### Deine Aufgabe
Gib aus dem Text über die Hanfpalme den Teil unverändert aus, der mit den Worten „Ausgewachsene Exemplare sind“ anfängt und mit „wollige Haare auf.“ aufhört.

### Lesetext
* * * *

Herkunft:
Die
chinesische Hanfpalme ist im asiatischen Hochgebirge zu Hause, zum Teil in Regionen des Himalaja die ca. 2500 Meter über dem Meeresspiegel gelegen sind. Vor etwa 150 Jahren wurde sie nach Europa importiert und gilt seither als sehr beliebte Garten- und Parkpalme. Bedingt durch Ihre Herkunft ist sie widerstandsfähig wie kaum eine andere Palme.
Ausgewachsene Exemplare sind frostbeständig bis zu -18°C!
Pflanzengestalt:
Die stabile
Hanfpalme hat einen knorrigen mit Fasern bedeckten Stamm und starre dunkelgrüne Fächerblätter. Im fortgeschrittenen Alter fallen die Fasern ab und der Stamm weist wollige Haare auf.
Pflege:
Die
Trachycarpus fortunei fühlt sich am wohlsten in windgeschützen Bereichen und sollte im Sommer in der Sonne stehen. Bei Temperaturen um die 20°C kann das Stammwachstum bei wuchsfreudigen Exemplaren bis zu einem halben Meter betragen. Im Winter kann man die Palme Temperaturen von bis zu -10°C aussetzen. Bei der Überwinterung sollte sie allerdings ringsherum mit Laub- oder Rohrmatten eingepackt, und die jungen Laubherzen vor Schnee geschützt werden. Eine Düngung genügt 14-tägig mit Voll- bzw. Palmendünger. Vorzugsweise sollte das Substrat lehmhaltige und nährstoffreiche Erde sein. Bei der Umtopfung sollte eine Zeitraum von 5 Jahren nicht unterschritten werden, da es die Pflanze nicht verträgt in Ihrer Wachstumsphase gestört zu werden.

* * * *

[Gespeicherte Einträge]
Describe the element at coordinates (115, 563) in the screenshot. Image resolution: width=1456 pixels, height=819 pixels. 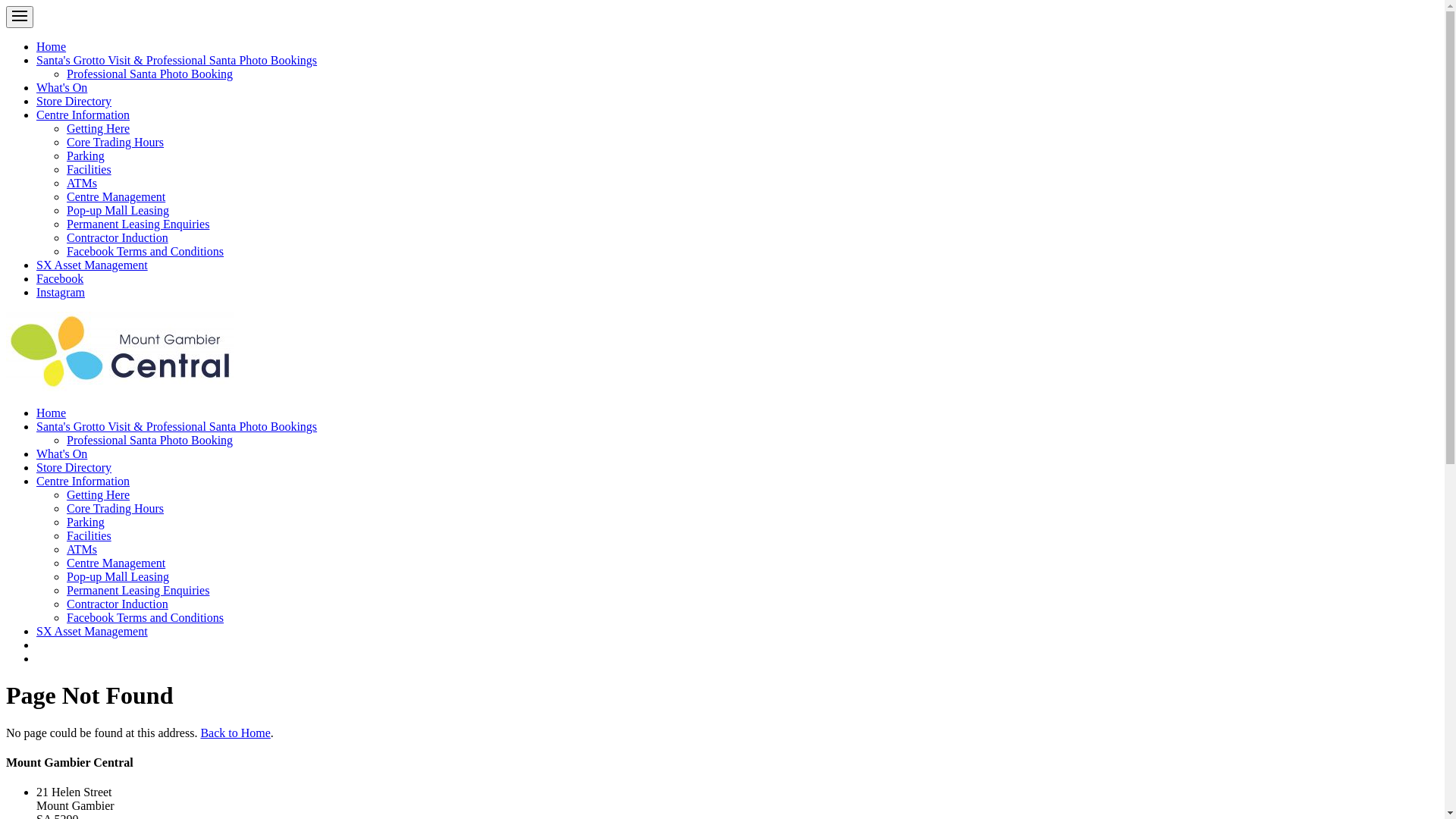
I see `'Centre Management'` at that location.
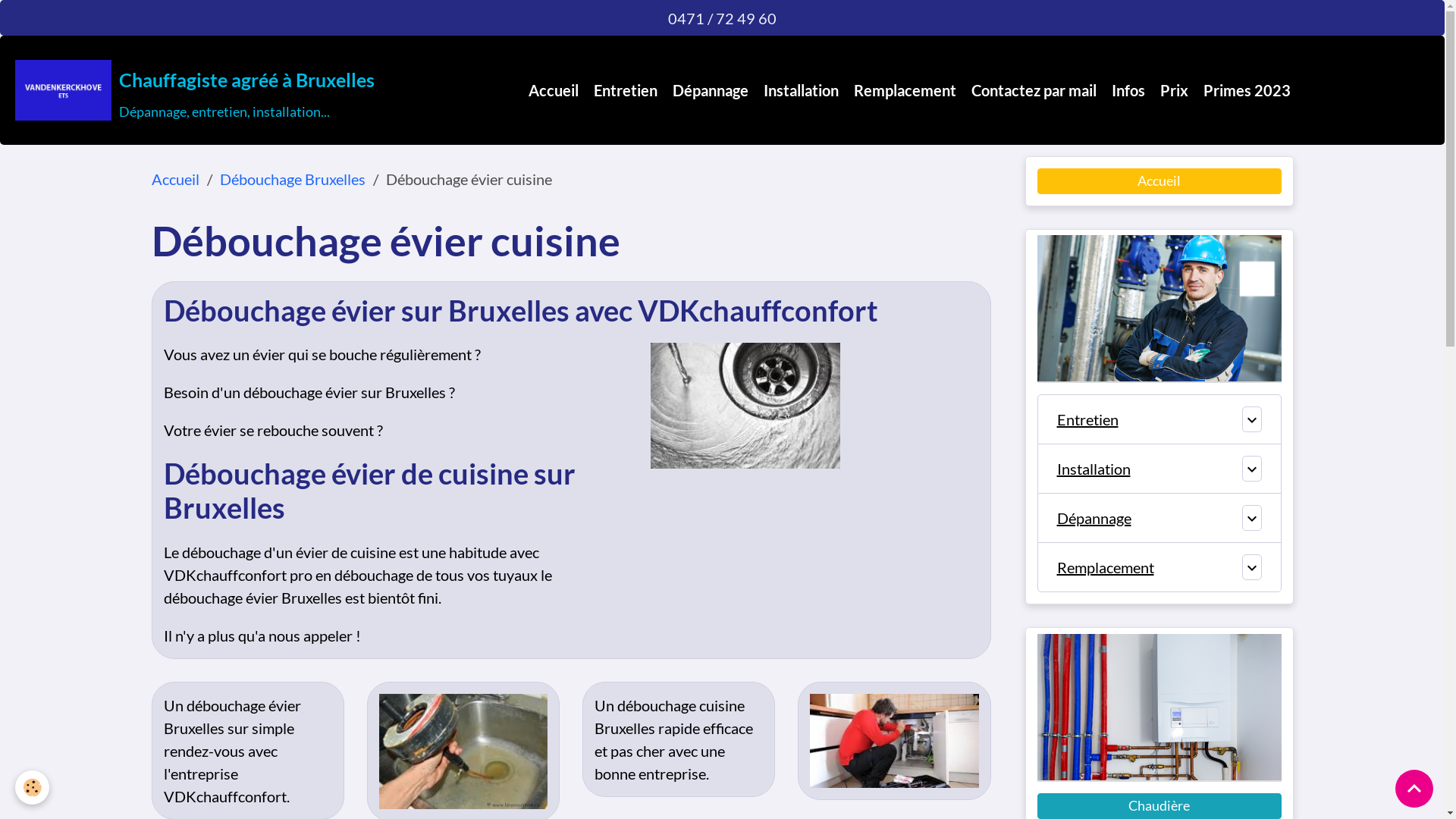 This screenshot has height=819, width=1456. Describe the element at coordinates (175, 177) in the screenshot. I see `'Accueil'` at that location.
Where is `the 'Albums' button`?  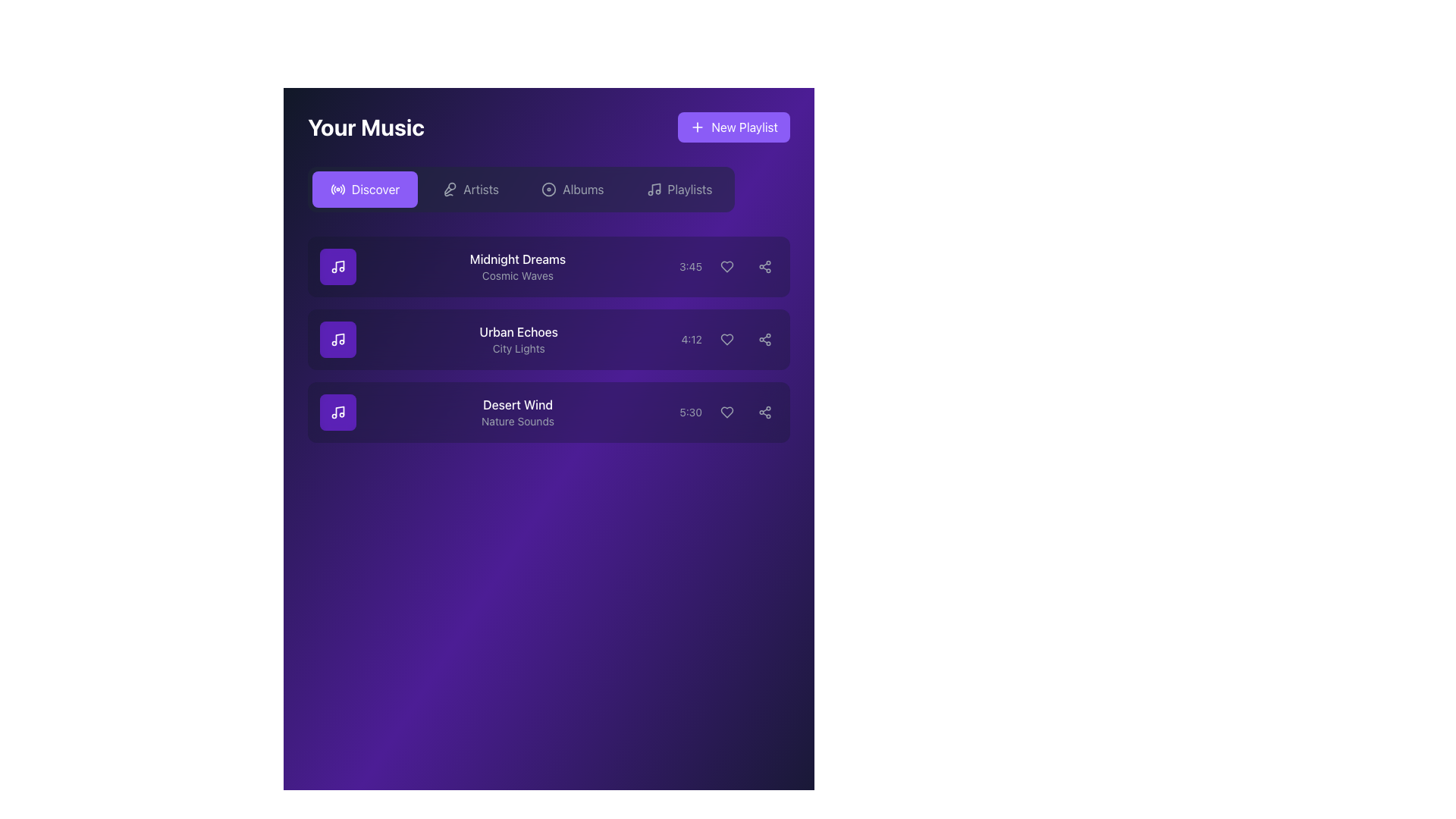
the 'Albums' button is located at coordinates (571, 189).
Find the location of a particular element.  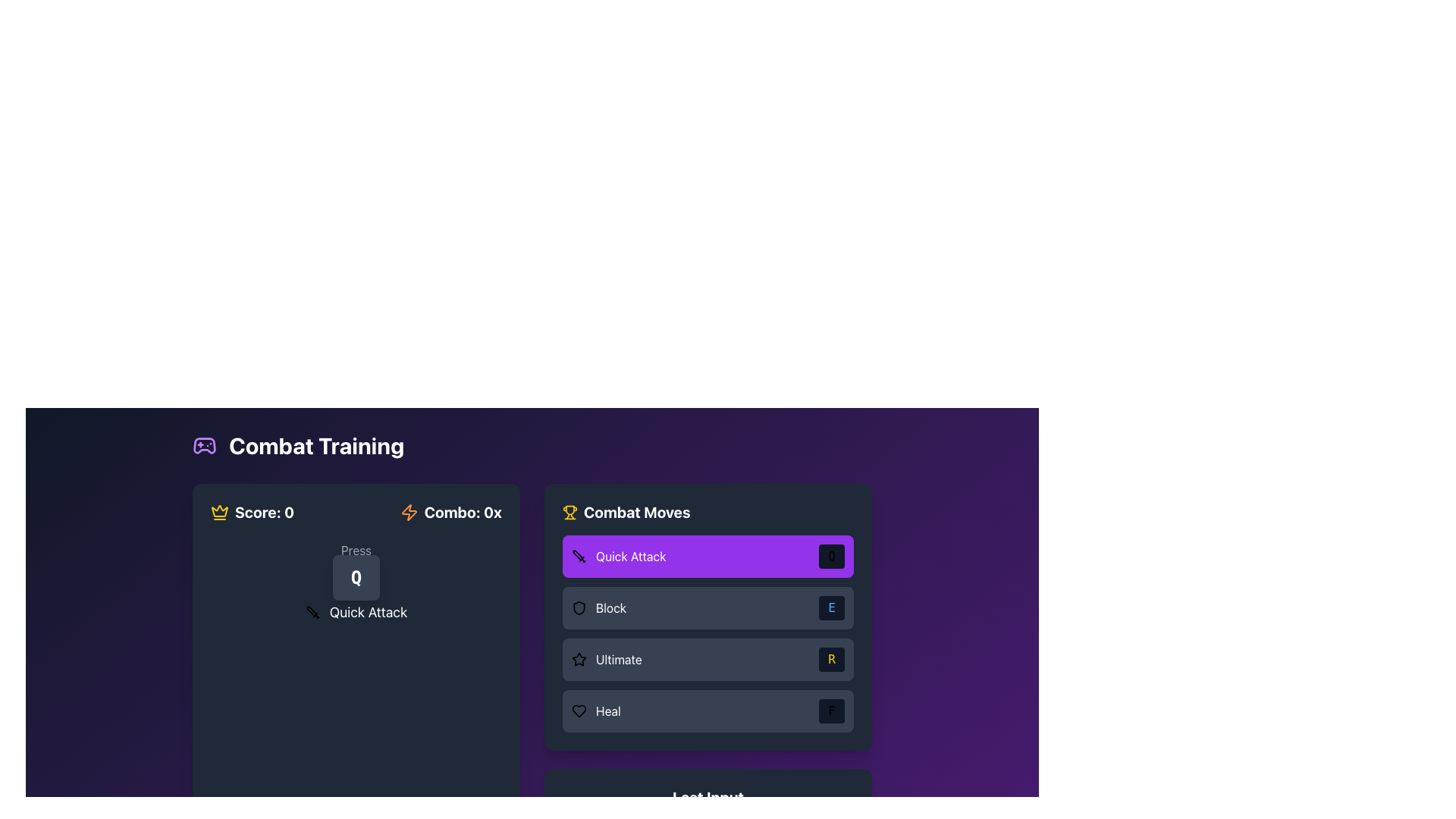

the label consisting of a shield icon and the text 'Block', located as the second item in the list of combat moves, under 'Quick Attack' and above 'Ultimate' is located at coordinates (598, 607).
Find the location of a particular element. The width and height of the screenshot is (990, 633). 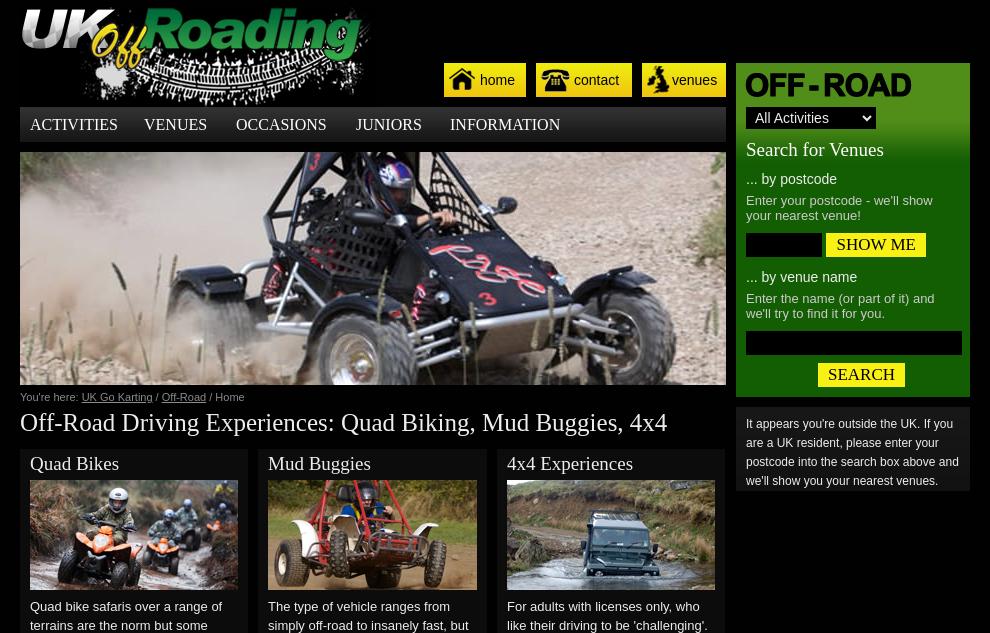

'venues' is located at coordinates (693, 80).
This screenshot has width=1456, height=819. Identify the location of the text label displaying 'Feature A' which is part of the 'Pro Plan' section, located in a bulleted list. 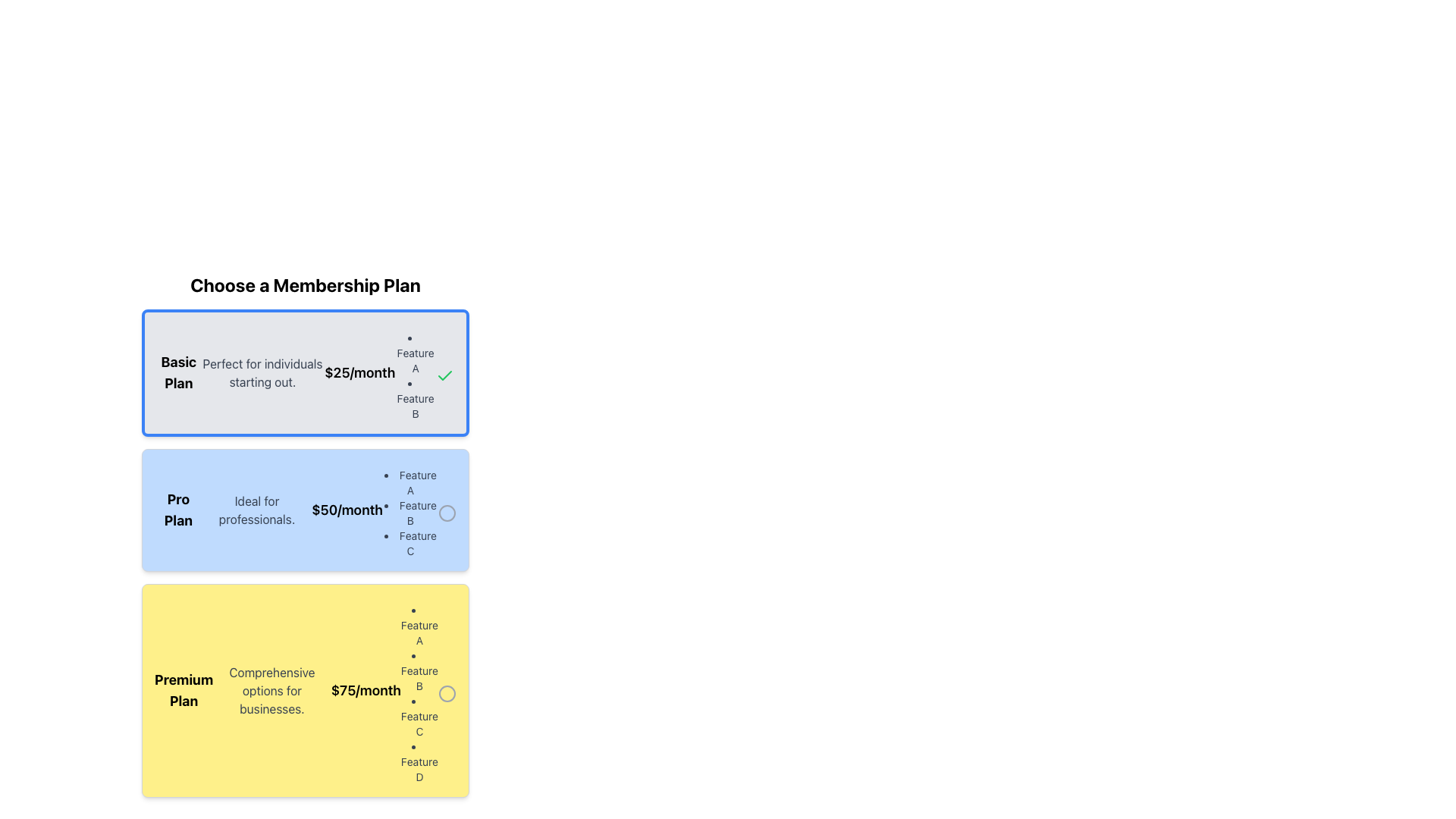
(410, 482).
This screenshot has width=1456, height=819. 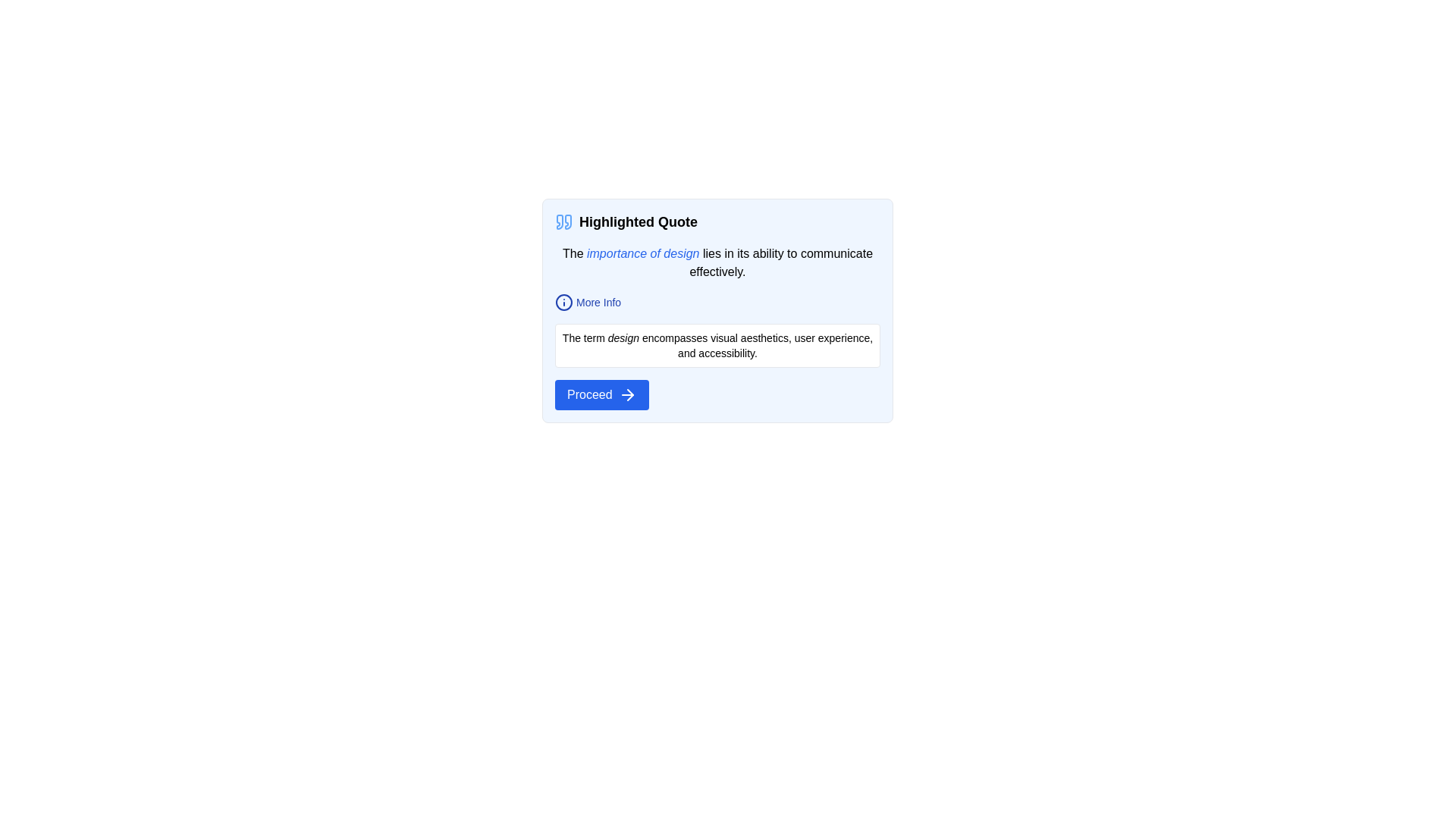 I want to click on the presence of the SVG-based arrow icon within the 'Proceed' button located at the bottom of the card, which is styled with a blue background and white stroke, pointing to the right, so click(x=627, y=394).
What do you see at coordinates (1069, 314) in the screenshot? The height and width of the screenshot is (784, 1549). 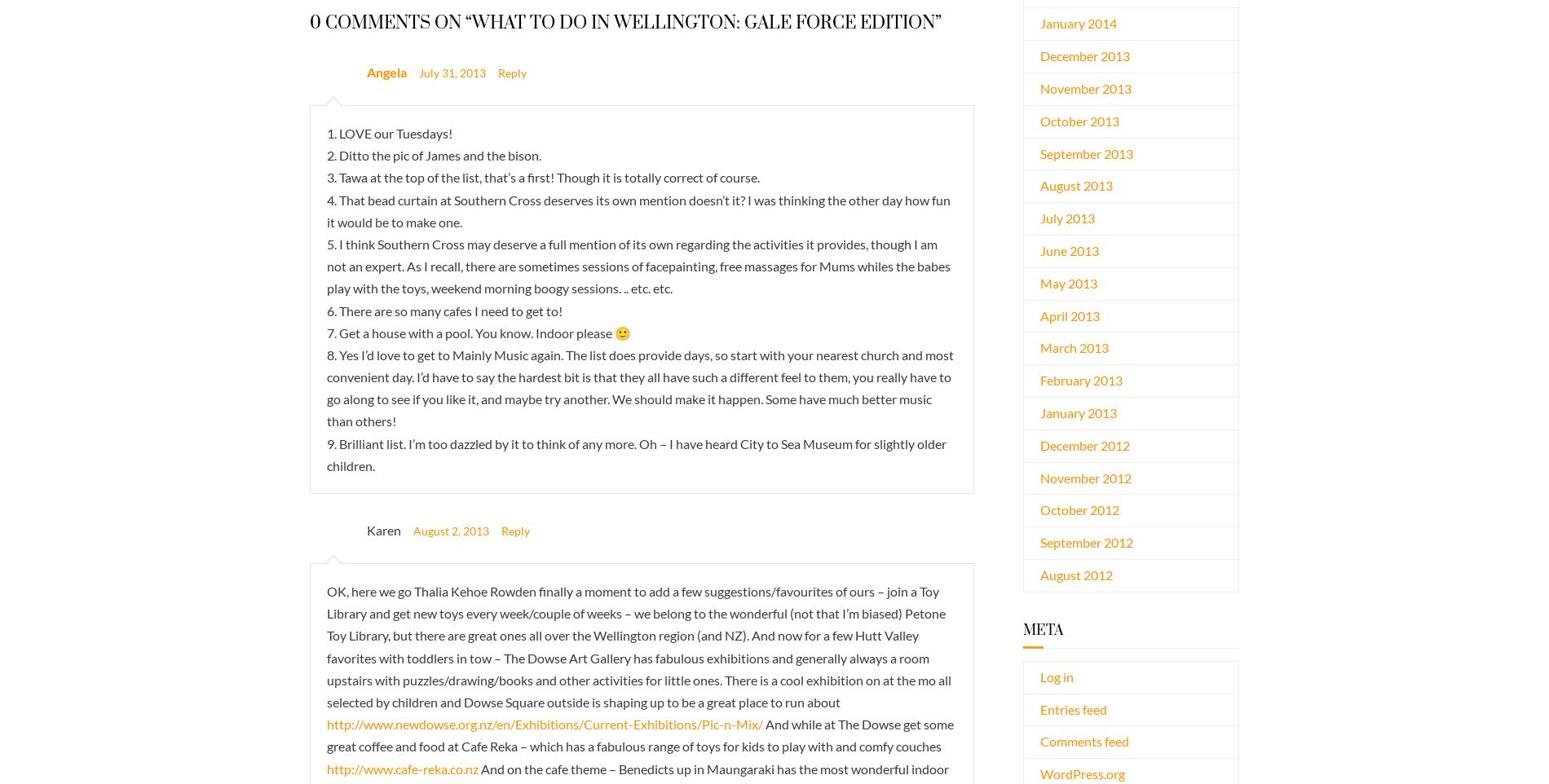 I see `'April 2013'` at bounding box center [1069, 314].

* * * *

### Schriftliche Lösung
Ausgewachsene Exemplare sind frostbeständig bis zu -18°C!
Pflanzengestalt:
Die stabile
Hanfpalme hat einen knorrigen mit Fasern bedeckten Stamm und starre dunkelgrüne Fächerblätter. Im fortgeschrittenen Alter fallen die Fasern ab und der Stamm weist wollige Haare auf.